Friday, April 1, 2011

On the Road in Morocco!

Friday, April 1, 2011

                            morocco

First and foremost…we heard from Dorothy’s family and she arrived home safe and sound late last night after 20 hours in the air.  God bless and heal quickly.  We and all her friends on the ship miss her very much.

Thursday night it was foggy when we left Arrecife so we were lulled to sleep by the foghorns.  Now it is April Fools’ Day.

We sailed into the harbor at Agadir, Morocco at 6 am.  It was windy and the harbor pilot arranged for a tug boat to push us gently up against our pier while our deck crew secured the lines.  We met our tour group and were off on the road in Morocco to Taroudant.

Agadir is a very new city.  An 7.3 earthquake in 1960 destroyed the town completely, killing 15,000 citizens.  The old town was completely destroyed and has not been rebuilt.  A new modern city was built using whatever could be salvaged from the earthquake wreckage.  Agadir is primarily a fishing village with a harbor fleet of several hundred fishing boats.  Today, Friday, is a Muslim holiday and many workers, apparently including fishermen, took the day off---their boats were still in the harbor.

Modern Agadir    Fishing Fleet

Tourism is a major segment of the economy so the tour buses are running.  Tourism is also obvious by the presence of a long string of luxury hotels rimming the six mile beach along Agadir’s coastline.  This beach eventually evolves into sand dunes which are the Atlantic edge of the Sahara Desert.

Our bus drove us through much of the north side of the city while our guide pointed out the earthquake damaged areas, the fruit and fish processing buildings and shipping docks, the soccer stadium, and several different housing developments.  Our route soon extended into the Souss Valley with a vast area of fairly arid farms and ranches.  Throughout the day we were buffeted by the hot dusty Sahara winds.  We saw fields of wheat, barley and fruit trees.  The valley is a very wide level plain between two ranges of the Atlas Mountains.  One is called the Anti-Atlas Mountains and there was snow on the higher peaks off in the distance.   Most of the countryside was covered with argan trees.  The fruit of the argan tree (looks a lot like almonds to us) can be eaten as oil, consumed medicinally, used cosmetically, or mixed with other essential oils in message.  These trees are public property and if a person were to cut one down, it would mean a jail sentence.  However, anyone is free to harvest the crop. There must be a million trees and they seem to fill the entire valley. In those areas of grass we saw many herds of goats and sheep and a few small groups of camels.  It was open range with herders guarding the animals.  We had been told that some of these goats climbed into the trees to eat leaves.  We thought this was an April Fools’ joke but the picture will prove it was not a joke. 

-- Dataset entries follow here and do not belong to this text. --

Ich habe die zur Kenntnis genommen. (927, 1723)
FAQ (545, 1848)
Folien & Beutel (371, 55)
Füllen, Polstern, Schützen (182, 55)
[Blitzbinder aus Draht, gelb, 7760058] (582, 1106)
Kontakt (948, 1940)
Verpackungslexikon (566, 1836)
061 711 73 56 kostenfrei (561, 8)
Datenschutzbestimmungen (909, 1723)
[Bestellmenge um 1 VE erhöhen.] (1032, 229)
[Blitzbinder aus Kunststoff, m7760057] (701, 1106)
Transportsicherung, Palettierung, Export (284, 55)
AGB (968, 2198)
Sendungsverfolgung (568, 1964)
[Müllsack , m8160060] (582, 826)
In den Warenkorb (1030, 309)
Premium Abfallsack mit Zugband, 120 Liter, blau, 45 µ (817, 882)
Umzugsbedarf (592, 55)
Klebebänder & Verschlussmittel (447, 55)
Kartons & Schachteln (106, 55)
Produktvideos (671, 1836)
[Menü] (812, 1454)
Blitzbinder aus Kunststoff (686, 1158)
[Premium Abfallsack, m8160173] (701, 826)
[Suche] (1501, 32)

At;as Mountains     Goat herder

                                    Goat in a tree   

At the far end of the valley we entered the town of Taroudant to visit the old city Medina (market, bazaar, or souq).  The old city is surrounded by a three mile wall. We filed through several crooked, narrow, crowded alleys filled with all types of shops, swarming with people old and young, in all kinds of garb.  The most fascinating garb was the “blue men and ladies”.  They have been dressing head to toe in blue items for over 600 years.  The blue dyes are not stable and consequently the wearer ends up with blue dyed skin. 

Agadir, Morocco 222 (800x578)             Blue Lady

There were bicycles, scooters, donkeys, and small hand carts competing with the pedestrians.  We were so busy looking at the sights and dodging people that we sometimes forgot to watch where we stepped.  Our guide was very good at “shepherding” us along and even saved us from trouble a few times when we were caught taking photos of people who did not want to be captured on film – unless we paid them.  

Donkey and cart           Medina Marketplace

There was a Mosque within the walls of the medina.  Many men were in traditional dress.  We heard the call to prayer as we were leaving the city.

Mosque through the hole in the wall           Father and Son

We were back in port just in time to relish the fresh tuna grilled on the lido deck.  The 330 pound fish was provided by the Canary Island fishermen just as we were to leave port yesterday.  It was scrumptious.  The ship sailed mid-afternoon due to navigational requirements. 

After dinner the assistant maître de usually stops by our table to ask “how was everything”.  The six of us always respond with a “two-thumb’s up”.  Tonight when he asked, we all, in unison, gave him a “two–thumbs down”.  He panicked for a few seconds and was so concerned.  We all started laughing and said “April Fools” and he was still laughing when we left the dining room.